## Neural Network L1 Regularization using Python

I wrote an article titled “Neural Network L1 Regularization using Python” in the December 2017 issue of Visual Studio Magazine. See https://visualstudiomagazine.com/articles/2017/12/05/neural-network-regularization.aspx.

The most difficult part about L1 regularization is understanding what problem it solves. A full explanation of the problem scenario would take several pages — so, very, very briefly. . .

You can think of a neural network as a very complex math equation that makes a prediction. A neural network was numeric constants called weights (and special weights called biases) that determine the output of the network. Determining the values of the NN weights is called training the network. To train the network, you use a set of training data that has known input values, and known correct output values. You use an optimization algorithm (usually back-propagation) to find values for the weights so that when presented with the inputs in the training data, the computed output values closely match the known, correct output values. (Whew. Believe me, I’ve left out a ton of detail).

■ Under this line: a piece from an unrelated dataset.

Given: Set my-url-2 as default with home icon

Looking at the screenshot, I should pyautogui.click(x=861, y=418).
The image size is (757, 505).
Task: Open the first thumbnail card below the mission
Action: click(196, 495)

A major problem with NN training is called overfitting. This means that if you train the network too well, the network will be very accurate on the test data, but when presented with new, previously unseen data, the trained network predicts poorly.

There are several techniques that can be used to deal with overfitting. One of these techniques is called regularization. There are two main forms of regularization, called L1 and L2. Again, a full explanation of L1 regularization would take many pages so . . .

Overfitting is often characterized by weight values that are very large. L1 regularization uses tricky math during the training process to limit the magnitudes of the network’s weights.

My article shows exactly how you’d go about doing this. In most cases you wouldn’t want to code a NN from scratch. But for me at least, the only way to fully understand what is going on with machine learning libraries like CNTK, TensorFlow, and Keras is to see how the code works.